Copy the listing below line for line, starting at its first line and ending with the line that has "You are a computer-use" in it. Add nothing.

+++ Data shown

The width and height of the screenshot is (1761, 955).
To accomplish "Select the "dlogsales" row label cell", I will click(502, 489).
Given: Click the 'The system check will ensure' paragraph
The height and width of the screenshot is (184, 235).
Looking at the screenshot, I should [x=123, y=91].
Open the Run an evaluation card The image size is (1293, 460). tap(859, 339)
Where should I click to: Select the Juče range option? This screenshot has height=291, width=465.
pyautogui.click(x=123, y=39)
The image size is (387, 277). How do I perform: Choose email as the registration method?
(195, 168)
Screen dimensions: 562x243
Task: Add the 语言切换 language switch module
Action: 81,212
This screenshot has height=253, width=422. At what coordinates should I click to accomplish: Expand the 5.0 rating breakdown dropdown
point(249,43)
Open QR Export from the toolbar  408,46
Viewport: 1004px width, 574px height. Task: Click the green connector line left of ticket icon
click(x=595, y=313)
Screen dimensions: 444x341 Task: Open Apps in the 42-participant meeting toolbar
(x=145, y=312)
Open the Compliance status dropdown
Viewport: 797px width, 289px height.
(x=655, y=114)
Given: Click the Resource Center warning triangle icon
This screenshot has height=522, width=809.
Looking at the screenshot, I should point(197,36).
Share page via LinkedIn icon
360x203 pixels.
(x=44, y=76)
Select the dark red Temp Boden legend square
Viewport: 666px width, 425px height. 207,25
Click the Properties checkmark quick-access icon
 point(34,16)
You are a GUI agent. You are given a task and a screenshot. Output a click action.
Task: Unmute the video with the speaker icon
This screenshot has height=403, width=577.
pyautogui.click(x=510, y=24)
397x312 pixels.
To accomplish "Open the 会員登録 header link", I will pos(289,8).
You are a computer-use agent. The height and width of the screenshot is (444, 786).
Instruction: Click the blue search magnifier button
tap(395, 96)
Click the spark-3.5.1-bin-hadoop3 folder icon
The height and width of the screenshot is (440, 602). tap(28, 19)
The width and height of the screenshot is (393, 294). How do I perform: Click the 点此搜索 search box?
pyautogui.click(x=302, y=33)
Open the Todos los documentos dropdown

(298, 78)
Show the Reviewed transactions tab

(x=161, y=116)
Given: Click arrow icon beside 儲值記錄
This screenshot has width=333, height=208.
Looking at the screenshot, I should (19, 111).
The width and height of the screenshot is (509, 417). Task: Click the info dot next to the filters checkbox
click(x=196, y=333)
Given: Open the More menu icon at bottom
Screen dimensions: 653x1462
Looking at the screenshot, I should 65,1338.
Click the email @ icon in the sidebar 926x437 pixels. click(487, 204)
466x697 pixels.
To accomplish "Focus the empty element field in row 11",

++++++

Exercise result =
The width and height of the screenshot is (1761, 955).
To accomplish "Select the "dlogsales" row label cell", I will click(502, 489).
Given: Click the 'The system check will ensure' paragraph
The height and width of the screenshot is (184, 235).
Looking at the screenshot, I should [x=123, y=91].
Open the Run an evaluation card The image size is (1293, 460). tap(859, 339)
Where should I click to: Select the Juče range option? This screenshot has height=291, width=465.
pyautogui.click(x=123, y=39)
The image size is (387, 277). How do I perform: Choose email as the registration method?
(195, 168)
Screen dimensions: 562x243
Task: Add the 语言切换 language switch module
Action: 81,212
This screenshot has height=253, width=422. At what coordinates should I click to accomplish: Expand the 5.0 rating breakdown dropdown
point(249,43)
Open QR Export from the toolbar  408,46
Viewport: 1004px width, 574px height. Task: Click the green connector line left of ticket icon
click(x=595, y=313)
Screen dimensions: 444x341 Task: Open Apps in the 42-participant meeting toolbar
(x=145, y=312)
Open the Compliance status dropdown
Viewport: 797px width, 289px height.
(x=655, y=114)
Given: Click the Resource Center warning triangle icon
This screenshot has height=522, width=809.
Looking at the screenshot, I should point(197,36).
Share page via LinkedIn icon
360x203 pixels.
(x=44, y=76)
Select the dark red Temp Boden legend square
Viewport: 666px width, 425px height. 207,25
Click the Properties checkmark quick-access icon
 point(34,16)
You are a GUI agent. You are given a task and a screenshot. Output a click action.
Task: Unmute the video with the speaker icon
This screenshot has height=403, width=577.
pyautogui.click(x=510, y=24)
397x312 pixels.
To accomplish "Open the 会員登録 header link", I will pos(289,8).
You are a computer-use agent. The height and width of the screenshot is (444, 786).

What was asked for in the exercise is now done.